It’s the summer that started the tradition of trading away future stars when the Pilots shipped the American League Rookie of the Year to Kansas city – a kid named Lou Piniella.

For some reason, we made shortstop Ray Oyler our hero. The fact that he hit .165 that year never dimmed our enthusiasm.

The standard for batting ineptitude, a .200 batting average, is called “The Mendoza Line,” and it’s named after Mario Mendoza, a lifetime .215 hitter. And of course, he’s a former Seattle Mariner (he hit .198 his first year in the Kingdome).

To be perfectly honest, if it weren’t for the fact that his baseball card is still sitting in my closet along with a Steve Hovley, a Wayne Comer and a couple of Tommy Harper cards, I would be hard-pressed to remember Jim Gosger. To this day I still confuse him with the player the Pilots traded him for – Greg Goosen.

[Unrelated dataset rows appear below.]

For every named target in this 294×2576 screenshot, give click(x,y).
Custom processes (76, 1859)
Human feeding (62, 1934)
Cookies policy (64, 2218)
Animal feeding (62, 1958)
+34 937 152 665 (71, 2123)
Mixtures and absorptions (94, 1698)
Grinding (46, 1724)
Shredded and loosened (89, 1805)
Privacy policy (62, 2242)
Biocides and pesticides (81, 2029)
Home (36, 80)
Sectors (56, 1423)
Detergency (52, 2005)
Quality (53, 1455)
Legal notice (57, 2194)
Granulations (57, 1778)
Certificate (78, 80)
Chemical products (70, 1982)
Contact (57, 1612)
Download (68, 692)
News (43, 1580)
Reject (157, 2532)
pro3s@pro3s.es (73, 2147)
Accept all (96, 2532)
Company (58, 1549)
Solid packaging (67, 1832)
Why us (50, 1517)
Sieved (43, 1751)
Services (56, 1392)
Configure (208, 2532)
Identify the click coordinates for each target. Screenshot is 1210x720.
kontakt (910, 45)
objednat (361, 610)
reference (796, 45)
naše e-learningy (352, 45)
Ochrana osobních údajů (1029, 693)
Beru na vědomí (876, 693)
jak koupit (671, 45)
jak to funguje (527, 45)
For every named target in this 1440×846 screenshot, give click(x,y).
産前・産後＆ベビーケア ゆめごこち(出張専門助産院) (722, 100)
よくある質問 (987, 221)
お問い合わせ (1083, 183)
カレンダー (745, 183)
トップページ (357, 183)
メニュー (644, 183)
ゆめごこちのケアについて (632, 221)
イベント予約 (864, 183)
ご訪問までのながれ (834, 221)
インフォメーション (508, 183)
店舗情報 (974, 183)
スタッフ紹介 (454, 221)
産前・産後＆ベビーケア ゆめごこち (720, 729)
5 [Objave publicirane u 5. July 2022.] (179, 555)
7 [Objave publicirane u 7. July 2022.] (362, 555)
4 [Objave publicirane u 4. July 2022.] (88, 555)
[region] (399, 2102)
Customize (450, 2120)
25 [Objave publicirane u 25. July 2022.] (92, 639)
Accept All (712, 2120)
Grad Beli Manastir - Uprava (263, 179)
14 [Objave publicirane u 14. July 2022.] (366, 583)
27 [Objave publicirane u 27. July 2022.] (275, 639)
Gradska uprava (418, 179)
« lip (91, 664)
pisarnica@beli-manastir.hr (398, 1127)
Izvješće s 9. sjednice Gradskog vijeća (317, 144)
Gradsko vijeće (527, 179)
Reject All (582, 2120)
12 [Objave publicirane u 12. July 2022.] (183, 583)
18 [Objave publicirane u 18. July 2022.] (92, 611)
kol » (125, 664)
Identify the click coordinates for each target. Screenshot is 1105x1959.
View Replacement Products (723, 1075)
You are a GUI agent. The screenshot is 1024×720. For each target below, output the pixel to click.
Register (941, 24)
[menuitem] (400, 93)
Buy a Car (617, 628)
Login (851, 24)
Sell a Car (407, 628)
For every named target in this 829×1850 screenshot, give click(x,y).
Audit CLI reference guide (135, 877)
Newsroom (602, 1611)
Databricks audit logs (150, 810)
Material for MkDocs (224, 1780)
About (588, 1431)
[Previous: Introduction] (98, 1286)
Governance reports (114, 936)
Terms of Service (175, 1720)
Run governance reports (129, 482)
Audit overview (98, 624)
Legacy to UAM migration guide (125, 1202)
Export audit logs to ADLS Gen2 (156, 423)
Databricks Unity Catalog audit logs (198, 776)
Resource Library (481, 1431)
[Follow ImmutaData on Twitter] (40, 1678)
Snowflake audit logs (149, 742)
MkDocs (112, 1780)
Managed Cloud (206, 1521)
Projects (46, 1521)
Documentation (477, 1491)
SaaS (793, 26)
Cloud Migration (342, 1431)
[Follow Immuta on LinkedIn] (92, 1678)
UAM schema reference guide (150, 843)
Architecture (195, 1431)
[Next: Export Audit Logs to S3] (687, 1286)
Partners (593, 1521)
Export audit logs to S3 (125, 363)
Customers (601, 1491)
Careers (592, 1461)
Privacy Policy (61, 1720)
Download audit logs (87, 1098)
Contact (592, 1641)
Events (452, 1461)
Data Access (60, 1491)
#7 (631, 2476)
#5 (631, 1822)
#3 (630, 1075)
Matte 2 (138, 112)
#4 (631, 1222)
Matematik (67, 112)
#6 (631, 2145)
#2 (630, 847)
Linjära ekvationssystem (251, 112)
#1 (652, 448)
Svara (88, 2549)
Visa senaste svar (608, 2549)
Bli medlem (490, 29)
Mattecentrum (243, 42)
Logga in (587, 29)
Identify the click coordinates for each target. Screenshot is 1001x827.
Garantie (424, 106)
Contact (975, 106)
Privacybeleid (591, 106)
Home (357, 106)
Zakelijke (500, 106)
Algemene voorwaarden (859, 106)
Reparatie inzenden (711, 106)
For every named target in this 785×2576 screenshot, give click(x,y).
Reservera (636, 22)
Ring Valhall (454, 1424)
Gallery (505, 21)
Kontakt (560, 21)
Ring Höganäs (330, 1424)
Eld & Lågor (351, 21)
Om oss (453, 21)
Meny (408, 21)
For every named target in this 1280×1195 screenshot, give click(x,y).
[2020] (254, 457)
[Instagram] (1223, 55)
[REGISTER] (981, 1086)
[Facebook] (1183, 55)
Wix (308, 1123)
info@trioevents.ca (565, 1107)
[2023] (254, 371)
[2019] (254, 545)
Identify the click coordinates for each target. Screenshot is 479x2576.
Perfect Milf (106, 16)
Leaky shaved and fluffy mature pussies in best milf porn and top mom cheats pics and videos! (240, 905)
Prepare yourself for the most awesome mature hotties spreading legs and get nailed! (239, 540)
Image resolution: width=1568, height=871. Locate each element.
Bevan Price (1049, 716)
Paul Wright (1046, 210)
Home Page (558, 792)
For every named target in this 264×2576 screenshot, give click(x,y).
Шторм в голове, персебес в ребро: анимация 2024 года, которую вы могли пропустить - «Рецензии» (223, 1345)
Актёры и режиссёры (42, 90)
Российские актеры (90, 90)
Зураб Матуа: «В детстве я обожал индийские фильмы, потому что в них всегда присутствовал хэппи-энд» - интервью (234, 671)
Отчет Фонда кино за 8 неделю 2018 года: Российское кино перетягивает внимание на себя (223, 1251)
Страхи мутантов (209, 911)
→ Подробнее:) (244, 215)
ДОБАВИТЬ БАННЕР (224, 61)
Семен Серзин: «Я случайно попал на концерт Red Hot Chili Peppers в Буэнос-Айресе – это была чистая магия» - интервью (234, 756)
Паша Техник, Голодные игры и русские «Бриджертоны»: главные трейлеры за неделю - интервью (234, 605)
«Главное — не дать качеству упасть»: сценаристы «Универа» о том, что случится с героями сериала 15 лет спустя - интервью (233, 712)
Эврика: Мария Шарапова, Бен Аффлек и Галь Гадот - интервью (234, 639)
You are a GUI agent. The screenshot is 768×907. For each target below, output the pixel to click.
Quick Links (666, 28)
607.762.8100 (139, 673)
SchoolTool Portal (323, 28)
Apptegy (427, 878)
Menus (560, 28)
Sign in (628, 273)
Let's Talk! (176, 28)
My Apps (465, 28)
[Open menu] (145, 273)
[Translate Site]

Goosen was the subject of one of the all-time great Casey Stengel bon mots. In 1966 the retired former Mets manager pointed Goosen out in spring training. “Goosen is only 20, and in 10 years he has a chance to be 30,” he said.

That year was a good time to become a baseball fan. You followed players through the box score in the newspaper and learned to recognize them from collecting their baseball cards – you could still buy a pack, with bubble gum that tasted like it was left over from 1954, for a nickel. Yup. You could buy two packs of baseball cards and a comic book for a quarter.

It was a time when you could get dropped off at the fairgrounds to watch Tommy Lasorda lead the Spokane Indians with a couple bucks in your pocket, get a ticket to the game, buy a program, a hot dog and still have enough left to have a soda.

Sadly, those bargain days are long gone. But the memories will last forever.